Mercoledì 18 dicembre si prospetta una giornata difficile per chi deve viaggiare in aereo: è infatti previsto uno sciopero nazionale di 4 ore, dalle 13 alle 17, che coinvolgerà diversi comparti del trasporto aereo.
La mobilitazione riguarda:
- il personale di Ita Airways, che chiede il rinnovo del contratto nazionale, aumenti salariali, stabilizzazione dei contratti a tempo determinato, un piano industriale con investimenti in flotta e il corretto pagamento del premio di risultato;
- il personale di Vueling, per mancato rispetto del contratto aziendale e l’uso di personale estero, con il recente annuncio della chiusura della base di Roma Fiumicino e la possibile procedura di licenziamento di oltre 80 assistenti di volo;
- il personale di Enav e Techno Sky, attivi negli scali di Roma e Sicilia;
- i lavoratori delle aziende di handling associate ad Assohandlers;
- i dipendenti di Air France-KLM.
Secondo quanto comunicano i sindacati Filt Cgil, Fit Cisl, Uil Trasporti, Ugl Trasporto Aereo, Anpac e Anp, lo sciopero di Ita Airways è stato confermato a seguito di un’assemblea con la partecipazione di oltre 800 lavoratori, tra presenze fisiche e collegamenti in streaming. Per Vueling, la protesta nasce dalla gestione delle risorse e dalla decisione di chiudere la base romana, con richieste di confronto costruttivo per tutelare l’occupazione.

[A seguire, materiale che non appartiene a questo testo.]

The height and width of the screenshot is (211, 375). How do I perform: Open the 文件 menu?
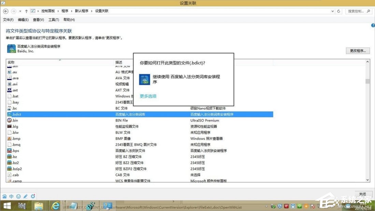9,19
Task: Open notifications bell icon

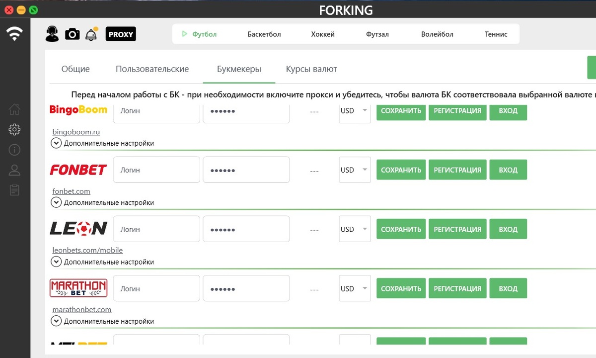Action: [91, 34]
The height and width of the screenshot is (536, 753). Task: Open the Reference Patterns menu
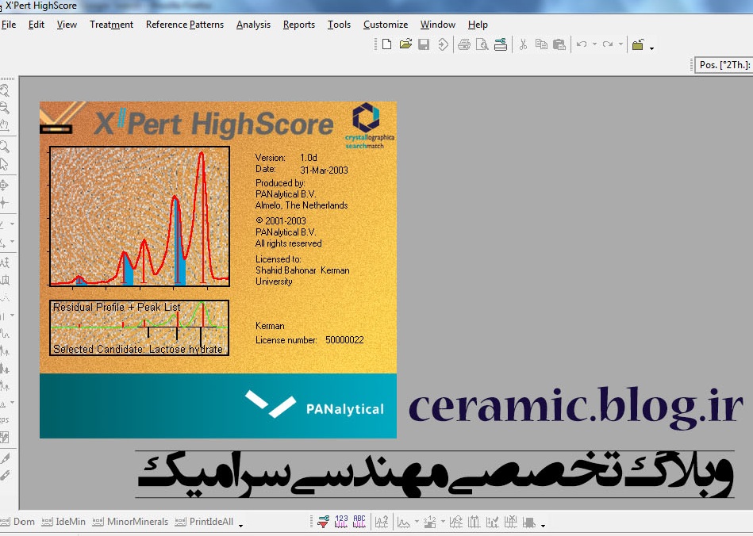click(184, 25)

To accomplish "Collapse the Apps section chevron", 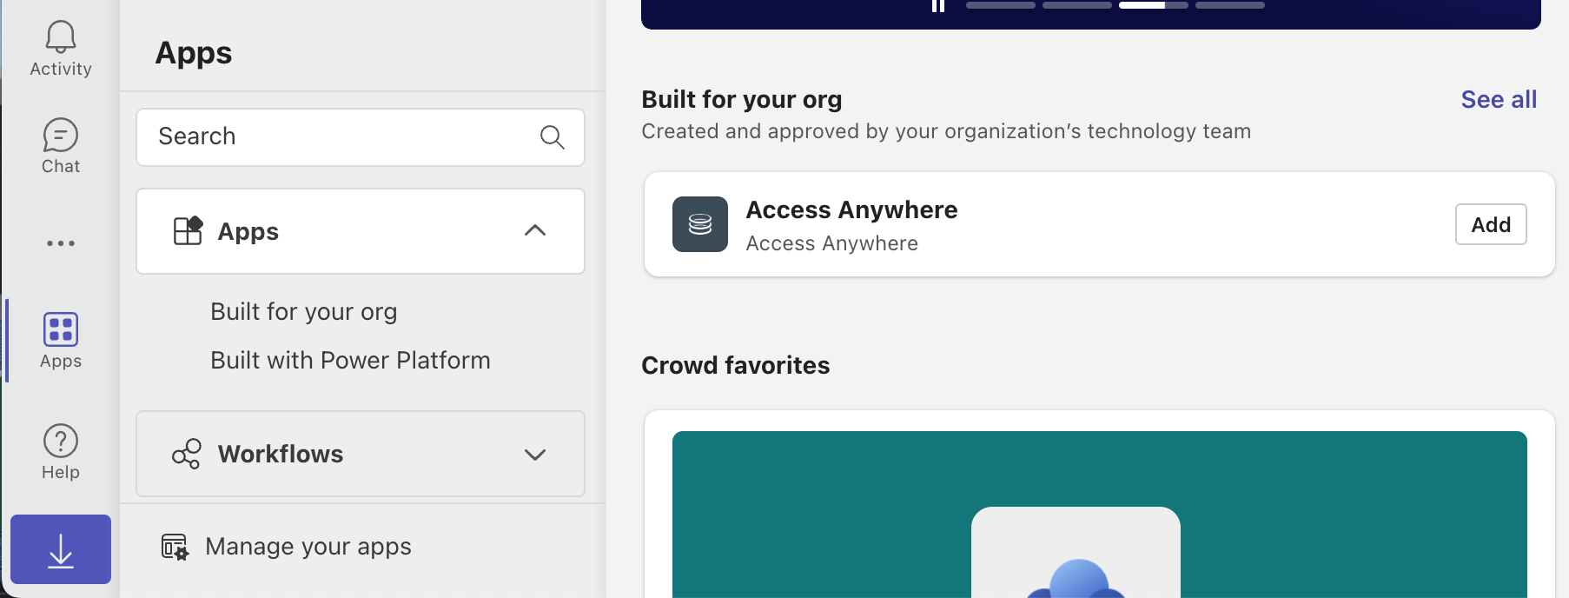I will pyautogui.click(x=535, y=231).
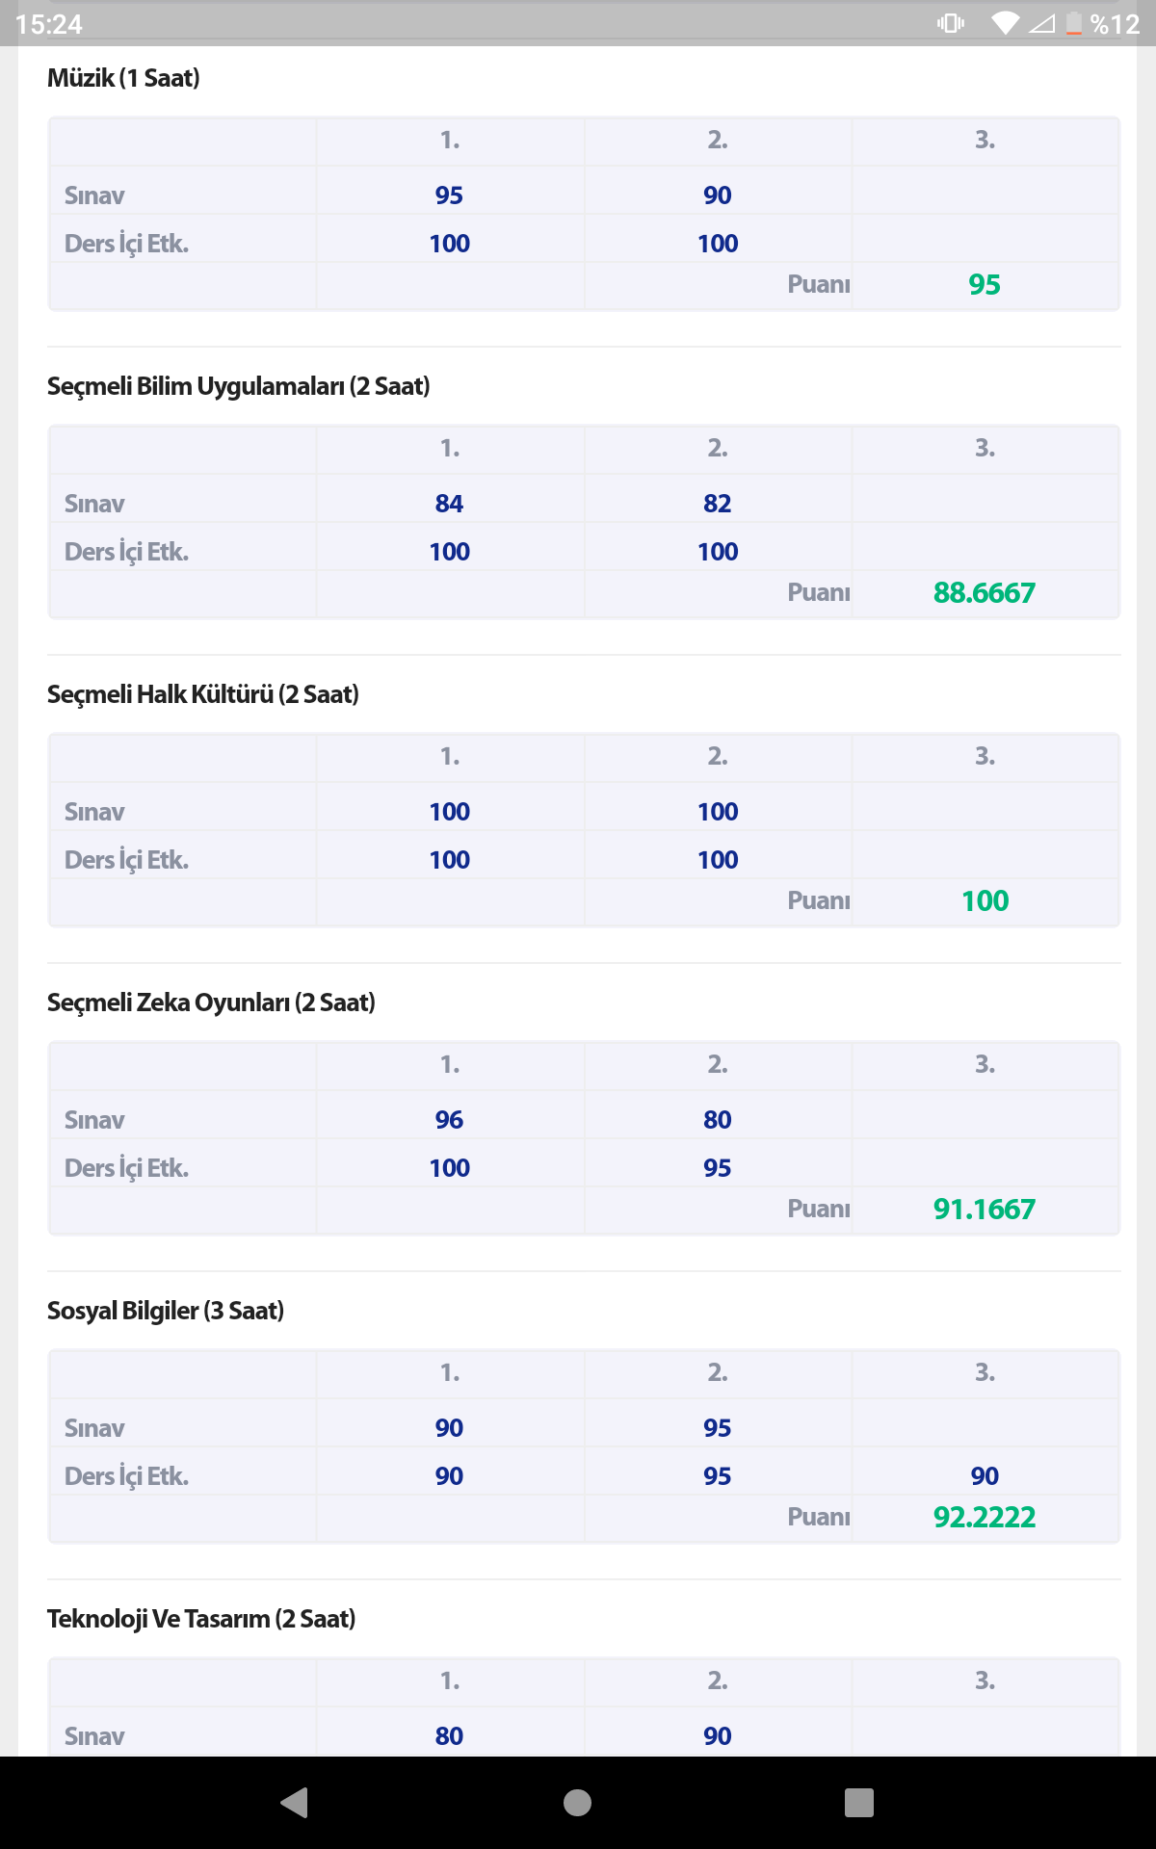This screenshot has width=1156, height=1849.
Task: Tap Müzik final score 95
Action: tap(984, 285)
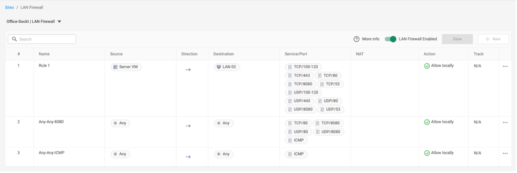Image resolution: width=517 pixels, height=173 pixels.
Task: Click the Name column header
Action: click(44, 54)
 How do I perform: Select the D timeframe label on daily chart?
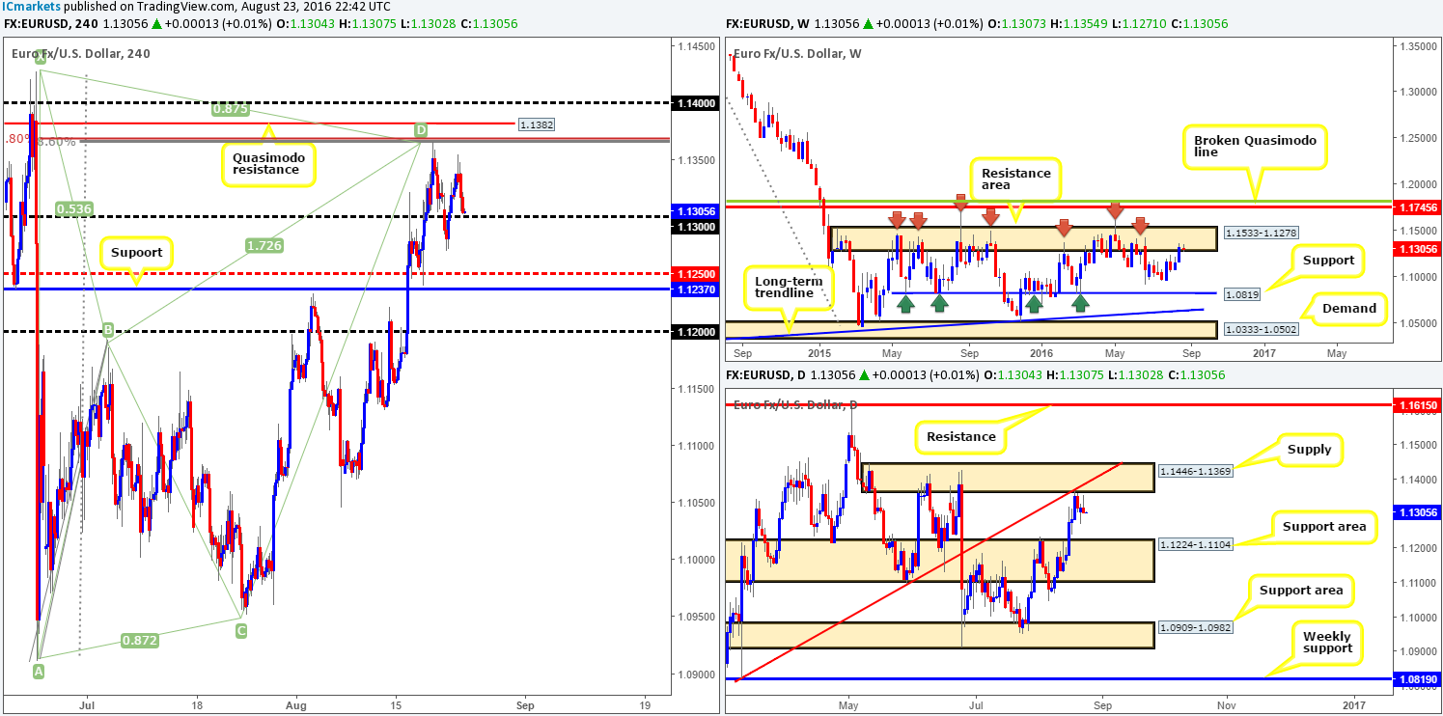tap(799, 374)
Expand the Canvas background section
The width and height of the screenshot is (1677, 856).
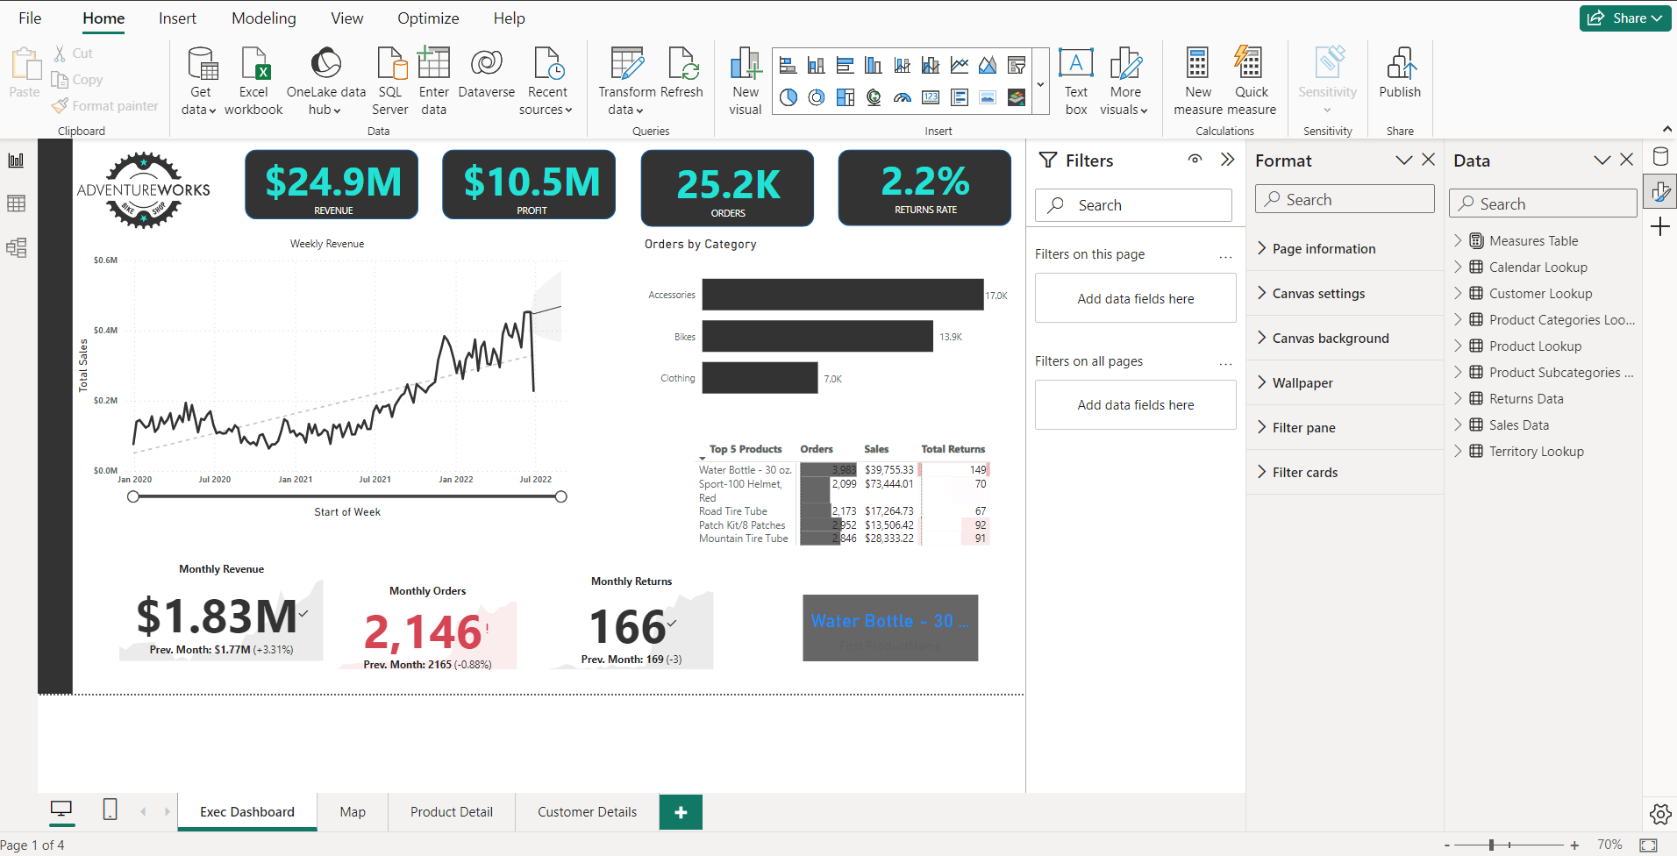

L’ENAC ricorda che durante gli scioperi esistono fasce orarie di tutela in cui i voli devono essere comunque effettuati: dalle 7 alle 10 e dalle 18 alle 21. L’elenco dei voli garantiti è disponibile sul sito ufficiale dell’ENAC e informazioni dettagliate sull’operatività del proprio volo possono essere richieste direttamente alle compagnie aeree.
I viaggiatori sono dunque invitati a controllare lo stato dei voli in anticipo e a programmare eventuali cambiamenti. Lo sciopero di oggi mette in luce le tensioni tra compagnie e lavoratori, con richieste che spaziano da condizioni contrattuali e salariali più eque a maggiori investimenti e tutela del personale.